Esse risco mantém-se, claro, mas na nossa análise existem riscos ainda maiores."

"Maiores?", admirou-se a professora Cosworth.

"Good Lord! Que riscos poderão ser maiores do que os terroristas roubarem uma... uma bomba atómica?"

A conversa foi interrompida por uma voz feminina proveniente da porta e que ressoou pela sala.

"Porque não os terroristas construírem, eles próprios, uma bomba nuclear?"

Todos os rostos sentados à mesa se voltaram na direcção da entrada, procurando identificar a recém-chegada.

"Rebecca!", exclamou Bellamy, aliviado. "Está atrasada!"

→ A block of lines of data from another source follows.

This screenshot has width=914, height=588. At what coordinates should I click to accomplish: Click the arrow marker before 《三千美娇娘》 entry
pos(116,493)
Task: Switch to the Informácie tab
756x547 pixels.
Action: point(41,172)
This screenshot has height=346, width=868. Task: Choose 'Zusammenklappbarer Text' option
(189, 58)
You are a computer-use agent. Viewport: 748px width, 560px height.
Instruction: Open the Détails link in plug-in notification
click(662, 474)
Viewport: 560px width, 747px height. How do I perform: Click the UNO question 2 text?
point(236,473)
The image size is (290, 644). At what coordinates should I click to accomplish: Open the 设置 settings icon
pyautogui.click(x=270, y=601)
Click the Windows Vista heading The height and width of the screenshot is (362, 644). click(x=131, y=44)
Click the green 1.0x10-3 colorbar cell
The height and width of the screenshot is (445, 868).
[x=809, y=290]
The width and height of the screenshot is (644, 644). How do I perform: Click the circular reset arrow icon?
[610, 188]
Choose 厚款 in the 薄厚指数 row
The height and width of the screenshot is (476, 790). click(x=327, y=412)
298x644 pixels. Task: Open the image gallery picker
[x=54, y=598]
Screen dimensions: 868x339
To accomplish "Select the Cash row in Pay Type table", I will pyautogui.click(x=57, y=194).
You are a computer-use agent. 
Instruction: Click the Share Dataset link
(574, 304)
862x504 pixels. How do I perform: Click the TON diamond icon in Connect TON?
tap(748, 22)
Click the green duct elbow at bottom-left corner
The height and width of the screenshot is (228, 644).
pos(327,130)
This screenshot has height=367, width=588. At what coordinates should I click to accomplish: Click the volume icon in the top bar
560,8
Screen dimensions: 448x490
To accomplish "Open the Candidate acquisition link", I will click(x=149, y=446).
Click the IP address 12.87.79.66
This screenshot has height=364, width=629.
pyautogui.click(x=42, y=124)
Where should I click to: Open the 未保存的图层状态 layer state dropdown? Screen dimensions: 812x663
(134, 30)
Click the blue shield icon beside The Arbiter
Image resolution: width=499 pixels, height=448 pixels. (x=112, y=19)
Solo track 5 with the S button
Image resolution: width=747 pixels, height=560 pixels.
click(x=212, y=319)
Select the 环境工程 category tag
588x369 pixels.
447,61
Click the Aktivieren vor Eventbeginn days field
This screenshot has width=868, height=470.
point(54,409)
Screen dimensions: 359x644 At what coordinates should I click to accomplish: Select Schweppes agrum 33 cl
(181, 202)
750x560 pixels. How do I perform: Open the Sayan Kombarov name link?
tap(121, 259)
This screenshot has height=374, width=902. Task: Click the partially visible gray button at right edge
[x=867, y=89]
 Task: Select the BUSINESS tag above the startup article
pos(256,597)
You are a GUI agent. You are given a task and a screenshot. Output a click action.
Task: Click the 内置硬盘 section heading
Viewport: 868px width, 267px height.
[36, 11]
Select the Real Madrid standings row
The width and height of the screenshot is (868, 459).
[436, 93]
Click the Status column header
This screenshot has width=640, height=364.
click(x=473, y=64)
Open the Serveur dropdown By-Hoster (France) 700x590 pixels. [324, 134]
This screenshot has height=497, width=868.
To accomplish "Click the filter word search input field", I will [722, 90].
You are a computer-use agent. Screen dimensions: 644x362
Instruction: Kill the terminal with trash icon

A caminhar em direcção à mesa com uma pasta de executivo negra na mão vinha uma rapariga de cabelo curto e tão loiro que parecia palha. Tinha uns grandes olhos azuis, luminosos e expressivos, e uns lábios suculentos e apetitosos como

morangos. Vestia um pullover amarelo e jeans azul-claros, uma combinação a condizer na perfeição com os cabelos e os olhos.

Despindo-a com o olhar, Tomás reparou que o corpo dela se desenhava curvilíneo como uma viola, com seios pequenos mas arrebitados, e foi nesse instante que percebeu quem ela era.

"Peço desculpa", disse Rebecca, com o sotaque nasalado dos Americanos. "Fui retida pelo tráfego no Grande Canal." Era a brasa prometida por Bellamy.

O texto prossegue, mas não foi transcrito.